Therefore, syndromic craniosynostosis is a condition of multiple associated clinical problems with the same pattern of treatment strategies, expected difficulties and pathologic identifications. Profound knowledge of the disease process, pathognomonic findings and clinical situations of each syndrome is essential. Therefore, multidisciplinary approach in total management of the clinical problems is important and must be detected and treated earlier to improve patient’s functional conditions and quality of life.

3. Corrective surgery

3.1 Pre-surgical assessment & preparation

In syndromic craniosynostosis, surgical intervention is often functionally indicated with the primary aim is to treat the pressing functional discrepancy or to salvage vital structures such as the brain and eyes [4, 20]. The three main functional issues secondary to the severe skull deformity are increased intracranial pressure, severe exopthalmos and obliterated nasopharyngeal airway. As such, comprehensive assessment to the brain, eyes and upper airway is paramount to determine the specific problem prior to any surgical decision.

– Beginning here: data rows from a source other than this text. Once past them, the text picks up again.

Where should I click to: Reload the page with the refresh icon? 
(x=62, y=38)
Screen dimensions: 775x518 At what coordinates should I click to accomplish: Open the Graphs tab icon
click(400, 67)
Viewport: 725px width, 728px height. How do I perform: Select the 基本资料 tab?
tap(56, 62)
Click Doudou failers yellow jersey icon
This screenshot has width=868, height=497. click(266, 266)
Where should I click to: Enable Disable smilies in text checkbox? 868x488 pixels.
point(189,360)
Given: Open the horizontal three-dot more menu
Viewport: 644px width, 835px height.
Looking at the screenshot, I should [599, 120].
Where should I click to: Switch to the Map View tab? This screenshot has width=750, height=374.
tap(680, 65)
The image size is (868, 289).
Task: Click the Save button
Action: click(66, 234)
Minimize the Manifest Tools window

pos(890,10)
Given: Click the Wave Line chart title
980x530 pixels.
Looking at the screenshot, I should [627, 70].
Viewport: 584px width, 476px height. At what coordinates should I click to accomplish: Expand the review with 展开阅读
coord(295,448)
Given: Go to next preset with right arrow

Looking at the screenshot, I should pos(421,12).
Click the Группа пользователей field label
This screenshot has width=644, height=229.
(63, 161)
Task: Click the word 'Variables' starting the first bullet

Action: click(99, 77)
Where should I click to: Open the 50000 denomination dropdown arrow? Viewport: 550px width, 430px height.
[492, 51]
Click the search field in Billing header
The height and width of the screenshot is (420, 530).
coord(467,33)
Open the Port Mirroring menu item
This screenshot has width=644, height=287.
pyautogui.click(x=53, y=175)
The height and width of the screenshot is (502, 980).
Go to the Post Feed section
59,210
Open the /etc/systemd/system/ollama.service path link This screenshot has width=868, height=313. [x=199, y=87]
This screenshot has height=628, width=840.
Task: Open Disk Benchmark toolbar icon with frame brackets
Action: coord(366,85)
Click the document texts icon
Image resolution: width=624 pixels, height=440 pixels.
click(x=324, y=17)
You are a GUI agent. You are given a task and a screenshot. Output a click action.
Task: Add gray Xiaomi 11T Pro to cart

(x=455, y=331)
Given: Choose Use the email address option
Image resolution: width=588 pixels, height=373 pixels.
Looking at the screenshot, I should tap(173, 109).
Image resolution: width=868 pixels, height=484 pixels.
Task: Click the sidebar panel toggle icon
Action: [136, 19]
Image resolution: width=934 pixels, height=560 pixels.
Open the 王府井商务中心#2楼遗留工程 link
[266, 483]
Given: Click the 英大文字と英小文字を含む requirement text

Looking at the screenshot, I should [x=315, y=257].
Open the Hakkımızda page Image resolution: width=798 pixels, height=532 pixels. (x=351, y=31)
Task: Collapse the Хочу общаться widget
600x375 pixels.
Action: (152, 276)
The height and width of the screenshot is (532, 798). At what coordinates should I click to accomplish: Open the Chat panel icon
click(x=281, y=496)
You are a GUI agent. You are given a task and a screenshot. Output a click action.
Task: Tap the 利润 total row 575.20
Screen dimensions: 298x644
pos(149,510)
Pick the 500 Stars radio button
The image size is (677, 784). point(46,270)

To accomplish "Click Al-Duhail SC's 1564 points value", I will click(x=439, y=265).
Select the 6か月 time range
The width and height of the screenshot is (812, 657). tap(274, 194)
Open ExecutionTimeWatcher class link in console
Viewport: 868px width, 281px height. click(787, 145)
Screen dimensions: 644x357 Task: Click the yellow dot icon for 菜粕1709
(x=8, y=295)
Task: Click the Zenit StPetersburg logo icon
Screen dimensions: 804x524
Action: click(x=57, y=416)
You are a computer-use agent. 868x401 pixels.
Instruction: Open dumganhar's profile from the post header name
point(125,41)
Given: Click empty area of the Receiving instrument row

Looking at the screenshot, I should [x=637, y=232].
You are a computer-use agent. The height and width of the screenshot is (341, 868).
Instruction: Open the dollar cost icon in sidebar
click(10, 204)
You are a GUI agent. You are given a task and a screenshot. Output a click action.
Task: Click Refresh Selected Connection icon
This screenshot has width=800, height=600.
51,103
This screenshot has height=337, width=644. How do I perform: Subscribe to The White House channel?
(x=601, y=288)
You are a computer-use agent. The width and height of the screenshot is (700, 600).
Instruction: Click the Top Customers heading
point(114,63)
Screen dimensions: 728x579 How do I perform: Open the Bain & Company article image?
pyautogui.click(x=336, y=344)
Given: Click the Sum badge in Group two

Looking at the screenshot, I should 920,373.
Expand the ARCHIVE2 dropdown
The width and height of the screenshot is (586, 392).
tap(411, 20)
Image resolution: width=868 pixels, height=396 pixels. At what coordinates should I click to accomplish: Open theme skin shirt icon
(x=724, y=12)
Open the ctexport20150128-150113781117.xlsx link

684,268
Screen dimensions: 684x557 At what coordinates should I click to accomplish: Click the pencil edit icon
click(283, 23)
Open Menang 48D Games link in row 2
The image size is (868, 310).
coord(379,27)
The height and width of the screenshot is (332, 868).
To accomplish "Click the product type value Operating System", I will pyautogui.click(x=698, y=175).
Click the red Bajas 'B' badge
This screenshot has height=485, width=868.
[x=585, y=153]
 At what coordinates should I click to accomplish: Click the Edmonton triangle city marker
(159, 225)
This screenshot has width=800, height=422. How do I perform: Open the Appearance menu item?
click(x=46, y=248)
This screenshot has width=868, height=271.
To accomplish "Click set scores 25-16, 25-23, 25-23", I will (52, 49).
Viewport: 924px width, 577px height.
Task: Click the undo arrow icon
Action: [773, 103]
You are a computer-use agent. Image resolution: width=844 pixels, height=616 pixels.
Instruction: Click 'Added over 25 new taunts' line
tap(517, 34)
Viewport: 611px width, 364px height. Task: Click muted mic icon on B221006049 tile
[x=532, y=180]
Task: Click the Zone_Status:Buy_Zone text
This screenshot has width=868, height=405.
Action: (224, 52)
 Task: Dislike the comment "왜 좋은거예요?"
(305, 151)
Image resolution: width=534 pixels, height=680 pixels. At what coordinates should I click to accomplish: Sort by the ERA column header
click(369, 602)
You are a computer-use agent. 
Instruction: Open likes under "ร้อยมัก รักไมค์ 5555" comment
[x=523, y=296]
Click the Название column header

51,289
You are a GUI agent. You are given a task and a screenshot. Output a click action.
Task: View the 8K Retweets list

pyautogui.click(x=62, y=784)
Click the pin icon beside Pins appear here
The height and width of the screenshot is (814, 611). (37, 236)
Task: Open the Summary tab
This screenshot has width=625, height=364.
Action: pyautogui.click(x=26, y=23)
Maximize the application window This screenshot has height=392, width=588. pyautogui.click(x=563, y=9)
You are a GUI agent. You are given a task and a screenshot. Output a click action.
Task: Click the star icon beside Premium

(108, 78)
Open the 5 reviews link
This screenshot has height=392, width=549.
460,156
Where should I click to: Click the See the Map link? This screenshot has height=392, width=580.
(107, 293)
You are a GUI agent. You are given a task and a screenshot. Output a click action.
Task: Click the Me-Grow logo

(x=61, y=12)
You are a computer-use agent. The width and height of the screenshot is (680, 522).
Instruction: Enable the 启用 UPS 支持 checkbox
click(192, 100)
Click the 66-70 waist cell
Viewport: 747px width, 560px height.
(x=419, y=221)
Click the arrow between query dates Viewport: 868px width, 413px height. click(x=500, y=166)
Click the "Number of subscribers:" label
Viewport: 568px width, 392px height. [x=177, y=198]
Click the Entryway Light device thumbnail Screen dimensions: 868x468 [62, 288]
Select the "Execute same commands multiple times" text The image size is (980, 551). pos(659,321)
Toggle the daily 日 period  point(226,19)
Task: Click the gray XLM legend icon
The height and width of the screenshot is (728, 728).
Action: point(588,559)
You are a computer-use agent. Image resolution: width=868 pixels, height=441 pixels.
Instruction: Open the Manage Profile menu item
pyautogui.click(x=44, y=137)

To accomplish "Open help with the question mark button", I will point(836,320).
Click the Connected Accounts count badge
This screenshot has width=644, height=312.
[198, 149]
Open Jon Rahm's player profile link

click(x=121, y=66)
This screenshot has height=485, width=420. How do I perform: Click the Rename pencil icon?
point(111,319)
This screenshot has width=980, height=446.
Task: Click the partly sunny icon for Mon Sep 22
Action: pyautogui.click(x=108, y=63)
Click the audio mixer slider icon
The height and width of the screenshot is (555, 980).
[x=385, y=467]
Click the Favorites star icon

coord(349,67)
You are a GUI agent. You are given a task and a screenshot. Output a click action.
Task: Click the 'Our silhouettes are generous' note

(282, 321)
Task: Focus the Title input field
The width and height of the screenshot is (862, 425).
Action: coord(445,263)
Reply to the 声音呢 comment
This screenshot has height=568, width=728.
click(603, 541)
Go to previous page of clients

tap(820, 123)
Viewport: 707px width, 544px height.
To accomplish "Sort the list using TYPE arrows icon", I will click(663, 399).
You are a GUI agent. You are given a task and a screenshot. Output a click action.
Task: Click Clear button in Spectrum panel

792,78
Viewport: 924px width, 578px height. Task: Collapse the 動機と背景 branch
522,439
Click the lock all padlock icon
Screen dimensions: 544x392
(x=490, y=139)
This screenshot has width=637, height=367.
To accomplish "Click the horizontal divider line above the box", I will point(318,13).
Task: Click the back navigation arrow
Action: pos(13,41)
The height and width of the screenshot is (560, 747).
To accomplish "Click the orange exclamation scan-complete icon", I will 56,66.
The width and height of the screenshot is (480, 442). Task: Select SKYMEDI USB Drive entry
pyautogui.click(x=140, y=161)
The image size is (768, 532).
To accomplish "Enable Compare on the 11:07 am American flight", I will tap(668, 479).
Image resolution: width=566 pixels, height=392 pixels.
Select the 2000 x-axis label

3.1.1 Multi-disciplinary approach

Taking the multiple functional issues into consideration, multi-disciplinary approach has become the trend in syndromic craniosynostosis management. A craniofacial centre or unit may consist of various specialties such as neurosurgery, oral and maxillofacial surgery, plastic surgery, otorhinolaryngology, ophthalmology, and oculoplastic, among others.

3.1.2 General assessment

Patient growth progress and development should be assessed and properly documented as it provides valuable baseline and comparative data before and after surgery. This includes objective data such as head circumference, height, weight, gross and fine motor, as well as speech development, among others. These parameters are important as it may determine whether any corrective surgery should be indicated as early as possible or performed at a later stage [21].

3.1.3 Clinical assessment

Specifically on the craniofacial region, assessment can be focused on patient’s initial head shape, the degree of exopthalmos, ability for eyelid closure, nasal airflow, midfacial projection, jaw relationship and intraoral condition. Clinical picture documentation is very useful as it can be used for serial comparison.

3.1.4 Imaging assessment

Imaging modalities provide valuable input in identifying a specific functional issue. Magnetic resonance imaging (MRI) or CT scan may indicate any anomaly in the brain region and the condition of skull bone, respectively. Thinning of bone or copper beaten appearance is an indication to raised intracranial pressure necessitating corrective surgery to improve the intracranial volume via procedures such as posterior vault expansion or fronto-orbital advancement as shown in Figures 1 and 2.

Figure 1.

Thinning of the skull bone noted from the reconstructed 3D CT scan.

Figure 2.

Surgical simulation on the monobloc advancement of the frontofacial segment.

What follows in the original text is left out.